A FAZER: Segundo a crítica sobre "Os Banshees de Inisherin", de que ano é a canção "Por Aí", de Cazuza?

TEXTO FORNECIDO:
——————

Cinema: Desavergonhadamente engraçado, “Os Banshees de Inisherin” é daqueles filmes que merecem serem vistos no cinema

texto por Marcelo Costa

Em uma velha canção inconsistente felizmente esquecida que se livrou de sua discografia oficial, mas ganhou lançamento em um álbum póstumo (ó, mundo cruel), “Por Aí” (de 1991), Cazuza avisa que só “não há perdão para o chato”. Ele vai além: “o reino dos céus é dos chatos”. Mas o que fazer quando todos ao redor são chatos? Superlotar o paraíso? Em seus “Provérbios do Inferno”, por sua vez, William Blake vaticina: “Se os outros não fossem tolos, nós teríamos que ser”. Isso é fácil de dizer numa cidade de 100 mil habitantes ou numa megalópole de milhões em que todo dia um vendedor de sonhos e um sonhador saem de casa para trabalhar (quando se encontram, dá negócio), mas como analisar essa questão numa pequena ilha pouco povoada?

——————

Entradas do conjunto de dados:
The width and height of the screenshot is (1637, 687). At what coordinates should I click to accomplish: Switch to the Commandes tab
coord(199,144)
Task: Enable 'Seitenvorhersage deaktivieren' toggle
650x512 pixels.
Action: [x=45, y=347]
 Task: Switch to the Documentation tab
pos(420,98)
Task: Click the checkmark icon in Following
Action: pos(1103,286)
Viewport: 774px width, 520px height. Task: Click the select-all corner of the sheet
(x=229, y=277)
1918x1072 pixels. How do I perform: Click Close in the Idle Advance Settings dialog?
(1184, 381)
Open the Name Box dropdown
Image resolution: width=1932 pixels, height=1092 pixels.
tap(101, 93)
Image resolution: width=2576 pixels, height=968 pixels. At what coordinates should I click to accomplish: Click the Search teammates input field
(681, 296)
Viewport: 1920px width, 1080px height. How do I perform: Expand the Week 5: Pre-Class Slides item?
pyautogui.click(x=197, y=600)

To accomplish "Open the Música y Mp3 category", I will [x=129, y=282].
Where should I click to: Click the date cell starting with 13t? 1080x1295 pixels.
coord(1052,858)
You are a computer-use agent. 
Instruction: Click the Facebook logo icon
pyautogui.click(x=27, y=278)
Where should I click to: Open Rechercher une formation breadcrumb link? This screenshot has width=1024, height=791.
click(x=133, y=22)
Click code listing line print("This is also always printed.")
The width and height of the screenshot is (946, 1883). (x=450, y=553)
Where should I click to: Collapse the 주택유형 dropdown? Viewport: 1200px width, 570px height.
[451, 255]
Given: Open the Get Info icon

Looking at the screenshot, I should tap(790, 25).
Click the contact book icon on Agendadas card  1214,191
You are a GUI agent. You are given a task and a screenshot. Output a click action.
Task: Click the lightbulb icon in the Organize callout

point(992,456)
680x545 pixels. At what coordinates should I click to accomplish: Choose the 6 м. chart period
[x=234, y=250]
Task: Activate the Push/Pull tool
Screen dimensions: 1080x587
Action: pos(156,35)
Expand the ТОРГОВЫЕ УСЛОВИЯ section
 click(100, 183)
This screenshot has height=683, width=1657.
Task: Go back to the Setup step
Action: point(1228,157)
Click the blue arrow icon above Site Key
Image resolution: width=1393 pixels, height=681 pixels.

——————

EXERCÍCIO RESOLVIDO: É de 1991.